— START —
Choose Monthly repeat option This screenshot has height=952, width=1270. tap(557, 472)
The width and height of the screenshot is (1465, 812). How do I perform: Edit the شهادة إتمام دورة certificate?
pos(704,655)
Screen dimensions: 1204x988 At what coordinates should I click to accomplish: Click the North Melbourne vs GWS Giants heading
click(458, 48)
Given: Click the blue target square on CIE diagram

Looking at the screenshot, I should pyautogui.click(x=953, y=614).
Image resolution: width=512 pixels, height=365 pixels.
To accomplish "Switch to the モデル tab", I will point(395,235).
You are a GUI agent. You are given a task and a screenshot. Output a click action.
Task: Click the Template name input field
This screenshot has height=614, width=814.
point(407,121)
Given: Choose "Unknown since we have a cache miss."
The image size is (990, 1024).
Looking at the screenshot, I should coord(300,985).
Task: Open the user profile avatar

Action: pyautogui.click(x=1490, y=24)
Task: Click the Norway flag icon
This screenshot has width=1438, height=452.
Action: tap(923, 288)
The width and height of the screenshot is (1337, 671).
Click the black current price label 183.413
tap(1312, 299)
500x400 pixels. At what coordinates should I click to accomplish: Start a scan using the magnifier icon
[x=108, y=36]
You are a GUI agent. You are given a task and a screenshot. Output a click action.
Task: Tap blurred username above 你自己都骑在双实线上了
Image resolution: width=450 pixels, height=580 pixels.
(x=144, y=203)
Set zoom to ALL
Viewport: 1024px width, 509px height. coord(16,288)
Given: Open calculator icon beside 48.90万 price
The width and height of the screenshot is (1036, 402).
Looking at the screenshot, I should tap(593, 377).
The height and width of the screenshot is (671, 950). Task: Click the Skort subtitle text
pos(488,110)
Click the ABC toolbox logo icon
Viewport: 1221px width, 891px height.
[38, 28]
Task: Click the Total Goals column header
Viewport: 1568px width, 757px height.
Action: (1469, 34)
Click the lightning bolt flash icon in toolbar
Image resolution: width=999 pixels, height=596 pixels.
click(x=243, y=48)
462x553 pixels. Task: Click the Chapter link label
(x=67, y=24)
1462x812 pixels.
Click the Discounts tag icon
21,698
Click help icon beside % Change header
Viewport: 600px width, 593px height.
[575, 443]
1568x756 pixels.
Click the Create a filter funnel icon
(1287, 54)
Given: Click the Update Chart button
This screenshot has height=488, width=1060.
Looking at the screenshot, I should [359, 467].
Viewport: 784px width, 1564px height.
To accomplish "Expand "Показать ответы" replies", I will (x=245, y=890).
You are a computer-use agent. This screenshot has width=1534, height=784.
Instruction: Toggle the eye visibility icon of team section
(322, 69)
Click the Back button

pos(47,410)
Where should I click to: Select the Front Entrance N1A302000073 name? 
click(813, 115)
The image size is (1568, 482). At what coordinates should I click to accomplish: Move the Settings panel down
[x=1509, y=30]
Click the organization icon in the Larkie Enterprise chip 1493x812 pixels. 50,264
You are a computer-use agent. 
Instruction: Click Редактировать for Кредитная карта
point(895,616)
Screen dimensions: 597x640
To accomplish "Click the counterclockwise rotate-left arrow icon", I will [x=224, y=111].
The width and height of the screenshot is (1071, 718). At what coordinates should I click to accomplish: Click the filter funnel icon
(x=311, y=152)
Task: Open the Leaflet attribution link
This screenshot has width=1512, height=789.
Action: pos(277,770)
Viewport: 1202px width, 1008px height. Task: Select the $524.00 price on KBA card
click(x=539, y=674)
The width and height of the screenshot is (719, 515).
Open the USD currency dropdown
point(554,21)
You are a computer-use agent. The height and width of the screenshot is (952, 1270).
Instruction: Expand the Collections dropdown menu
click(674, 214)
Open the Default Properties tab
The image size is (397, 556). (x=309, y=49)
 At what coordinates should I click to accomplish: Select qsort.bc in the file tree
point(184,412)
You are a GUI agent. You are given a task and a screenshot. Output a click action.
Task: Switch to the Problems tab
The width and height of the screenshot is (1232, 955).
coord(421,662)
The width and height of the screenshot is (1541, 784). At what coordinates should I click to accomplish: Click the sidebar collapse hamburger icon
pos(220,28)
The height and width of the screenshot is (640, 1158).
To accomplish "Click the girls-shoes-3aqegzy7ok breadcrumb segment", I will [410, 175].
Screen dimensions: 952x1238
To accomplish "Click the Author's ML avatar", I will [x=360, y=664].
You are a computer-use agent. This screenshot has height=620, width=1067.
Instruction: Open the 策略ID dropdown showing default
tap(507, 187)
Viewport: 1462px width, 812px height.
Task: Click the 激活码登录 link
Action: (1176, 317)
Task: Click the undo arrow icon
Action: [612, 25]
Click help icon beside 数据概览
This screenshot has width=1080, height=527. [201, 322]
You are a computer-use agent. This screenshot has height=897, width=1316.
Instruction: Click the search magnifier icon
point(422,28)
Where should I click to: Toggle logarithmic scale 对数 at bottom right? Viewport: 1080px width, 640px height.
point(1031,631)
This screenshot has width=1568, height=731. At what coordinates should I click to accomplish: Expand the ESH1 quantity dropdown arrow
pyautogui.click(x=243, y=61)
— END —
Exercise objective
Put every line of the records above into a JSON list of strings, one string per line, and omit the blank lines.

Exercise answer
[
  "Choose Monthly repeat option This screenshot has height=952, width=1270. tap(557, 472)",
  "The width and height of the screenshot is (1465, 812). How do I perform: Edit the شهادة إتمام دورة certificate?",
  "pos(704,655)",
  "Screen dimensions: 1204x988 At what coordinates should I click to accomplish: Click the North Melbourne vs GWS Giants heading",
  "click(458, 48)",
  "Given: Click the blue target square on CIE diagram",
  "Looking at the screenshot, I should pyautogui.click(x=953, y=614).",
  "Image resolution: width=512 pixels, height=365 pixels.",
  "To accomplish \"Switch to the モデル tab\", I will point(395,235).",
  "You are a GUI agent. You are given a task and a screenshot. Output a click action.",
  "Task: Click the Template name input field",
  "This screenshot has height=614, width=814.",
  "point(407,121)",
  "Given: Choose \"Unknown since we have a cache miss.\"",
  "The image size is (990, 1024).",
  "Looking at the screenshot, I should coord(300,985).",
  "Task: Open the user profile avatar",
  "Action: pyautogui.click(x=1490, y=24)",
  "Task: Click the Norway flag icon",
  "This screenshot has width=1438, height=452.",
  "Action: tap(923, 288)",
  "The width and height of the screenshot is (1337, 671).",
  "Click the black current price label 183.413",
  "tap(1312, 299)",
  "500x400 pixels. At what coordinates should I click to accomplish: Start a scan using the magnifier icon",
  "[x=108, y=36]",
  "You are a GUI agent. You are given a task and a screenshot. Output a click action.",
  "Task: Tap blurred username above 你自己都骑在双实线上了",
  "Image resolution: width=450 pixels, height=580 pixels.",
  "(x=144, y=203)",
  "Set zoom to ALL",
  "Viewport: 1024px width, 509px height. coord(16,288)",
  "Given: Open calculator icon beside 48.90万 price",
  "The width and height of the screenshot is (1036, 402).",
  "Looking at the screenshot, I should tap(593, 377).",
  "The height and width of the screenshot is (671, 950). Task: Click the Skort subtitle text",
  "pos(488,110)",
  "Click the ABC toolbox logo icon",
  "Viewport: 1221px width, 891px height.",
  "[38, 28]",
  "Task: Click the Total Goals column header",
  "Viewport: 1568px width, 757px height.",
  "Action: (1469, 34)",
  "Click the lightning bolt flash icon in toolbar",
  "Image resolution: width=999 pixels, height=596 pixels.",
  "click(x=243, y=48)",
  "462x553 pixels. Task: Click the Chapter link label",
  "(x=67, y=24)",
  "1462x812 pixels.",
  "Click the Discounts tag icon",
  "21,698",
  "Click help icon beside % Change header",
  "Viewport: 600px width, 593px height.",
  "[575, 443]",
  "1568x756 pixels.",
  "Click the Create a filter funnel icon",
  "(1287, 54)",
  "Given: Click the Update Chart button",
  "This screenshot has height=488, width=1060.",
  "Looking at the screenshot, I should [359, 467].",
  "Viewport: 784px width, 1564px height.",
  "To accomplish \"Expand \"Показать ответы\" replies\", I will (x=245, y=890).",
  "You are a computer-use agent. This screenshot has width=1534, height=784.",
  "Instruction: Toggle the eye visibility icon of team section",
  "(322, 69)",
  "Click the Back button",
  "pos(47,410)",
  "Where should I click to: Select the Front Entrance N1A302000073 name? ",
  "click(813, 115)",
  "The image size is (1568, 482). At what coordinates should I click to accomplish: Move the Settings panel down",
  "[x=1509, y=30]",
  "Click the organization icon in the Larkie Enterprise chip 1493x812 pixels. 50,264",
  "You are a computer-use agent. ",
  "Instruction: Click Редактировать for Кредитная карта",
  "point(895,616)",
  "Screen dimensions: 597x640",
  "To accomplish \"Click the counterclockwise rotate-left arrow icon\", I will [x=224, y=111].",
  "The width and height of the screenshot is (1071, 718). At what coordinates should I click to accomplish: Click the filter funnel icon",
  "(x=311, y=152)",
  "Task: Open the Leaflet attribution link",
  "This screenshot has width=1512, height=789.",
  "Action: pos(277,770)",
  "Viewport: 1202px width, 1008px height. Task: Select the $524.00 price on KBA card",
  "click(x=539, y=674)",
  "The width and height of the screenshot is (719, 515).",
  "Open the USD currency dropdown",
  "point(554,21)",
  "You are a computer-use agent. The height and width of the screenshot is (952, 1270).",
  "Instruction: Expand the Collections dropdown menu",
  "click(674, 214)",
  "Open the Default Properties tab",
  "The image size is (397, 556). (x=309, y=49)",
  " At what coordinates should I click to accomplish: Select qsort.bc in the file tree",
  "point(184,412)",
  "You are a GUI agent. You are given a task and a screenshot. Output a click action.",
  "Task: Switch to the Problems tab",
  "The width and height of the screenshot is (1232, 955).",
  "coord(421,662)",
  "The width and height of the screenshot is (1541, 784). At what coordinates should I click to accomplish: Click the sidebar collapse hamburger icon",
  "pos(220,28)",
  "The height and width of the screenshot is (640, 1158).",
  "To accomplish \"Click the girls-shoes-3aqegzy7ok breadcrumb segment\", I will [410, 175].",
  "Screen dimensions: 952x1238",
  "To accomplish \"Click the Author's ML avatar\", I will [x=360, y=664].",
  "You are a computer-use agent. This screenshot has height=620, width=1067.",
  "Instruction: Open the 策略ID dropdown showing default",
  "tap(507, 187)",
  "Viewport: 1462px width, 812px height.",
  "Task: Click the 激活码登录 link",
  "Action: (1176, 317)",
  "Task: Click the undo arrow icon",
  "Action: [612, 25]",
  "Click help icon beside 数据概览",
  "This screenshot has width=1080, height=527. [201, 322]",
  "You are a computer-use agent. This screenshot has height=897, width=1316.",
  "Instruction: Click the search magnifier icon",
  "point(422,28)",
  "Where should I click to: Toggle logarithmic scale 对数 at bottom right? Viewport: 1080px width, 640px height.",
  "point(1031,631)",
  "This screenshot has width=1568, height=731. At what coordinates should I click to accomplish: Expand the ESH1 quantity dropdown arrow",
  "pyautogui.click(x=243, y=61)"
]